Also dan made a video tutorial for ELL some time ago that I should link here.


----------



## Georgeanderre (Jun 14, 2011)

for some reason Chrome cant open it *cries*
will try Firefox... or Safari... nope nothing, not even my new iMac will open it =(


----------



## Christopher Mowla (Jun 14, 2011)

Kirjava said:


> Thanks to qqwref for rewriting all the LL algs in commutator notation. Hopefully it'll force people learning to actually understand what they're doing, which is important. ^_^


Hey Kirjava, do you want me to give you a very condensed outline for all (well, most if I can't break down some) of the odd permutation algorithms? That is, involving commutator notation, quarter turn, and conjugates?


----------



## Kirjava (Jun 14, 2011)

Georgeanderre said:


> for some reason Chrome cant open it *cries*
> will try Firefox... or Safari... nope nothing, not even my new iMac will open it =(



It's just HTML, nothing fancy - should be no reason why it doesn't work.



cmowla said:


> Hey Kirjava, do you want me to give you a very condensed outline for all (well, most if I can't break down some) of the odd permutation algorithms? That is, involving commutator notation, quarter turn, and conjugates?


 
Uh, possibly. It would have to be quite succinct to fit in the space provided.

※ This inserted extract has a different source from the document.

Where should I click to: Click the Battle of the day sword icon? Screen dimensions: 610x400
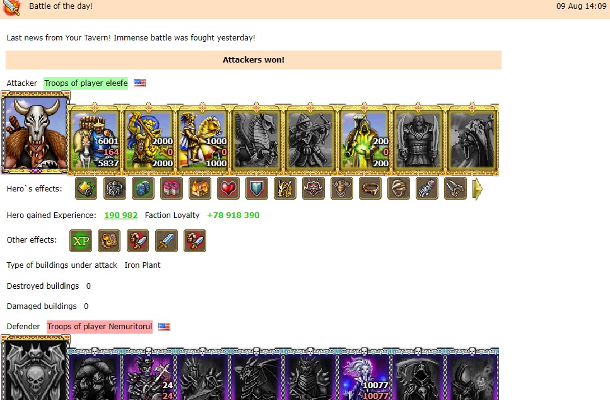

Maybe that is better suited to another page. That's really more theory than you'd need to know as the parity algs are the ones you *don't* need to understand when you're learning.


----------



## Georgeanderre (Jun 14, 2011)

Kirjava said:


> It's just HTML, nothing fancy - should be no reason why it doesn't work.


 
snk.digibase.ca/k4/
gives me this page: Oops! Google Chrome could not connect to ... etc
i get the same with every browser i have tried, about 7



Spoiler


----------



## Kirjava (Jun 14, 2011)

Maybe your DNS is ****ed. Try switching to OpenDNS and see if it fixes it.


----------



## Georgeanderre (Jun 14, 2011)

Kirjava said:


> Maybe your DNS is ****ed. Try switching to OpenDNS and see if it fixes it.


 
now I can see the first page... but nothing else
only text, no links

this is the only webpage ive ever had problems viewing, even the old one took ages to load and then had to be loaded again and again until it worked.
this one just wont load at all


----------



## Georgeanderre (Jun 14, 2011)

found the problem, chrome is changing the link address from snk to skn for some stupid reason...


----------



## Kirjava (Jun 30, 2011)

Might do a better one of these if it helps people.


----------



## bwronski (Jul 1, 2011)

Are all of those comm's? or algs? or a mix of both


----------



## Christopher Mowla (Jul 11, 2011)

@Kirjava,

I have a few questions regarding solving the last layer wings.

First of all, I counted 54 cases on your ELL page, excluding the first section on "First/Second Edge Tricks," which may also include algorithms from the other 54 (I haven't compared the two to know).

[1] I recall that you said that you can solve any LL case in 3 algorithms, right?
[2] If [1] is true, are all of the algorithms on your ELL page sufficient to do this? I mean what IS there, not any algs for cases not on there which are mirrors, inverses, etc.
[3] If [2] is not true, then what's the minimum number of algorithms one needs to know to solve all LL cases in 3 or less algorithms?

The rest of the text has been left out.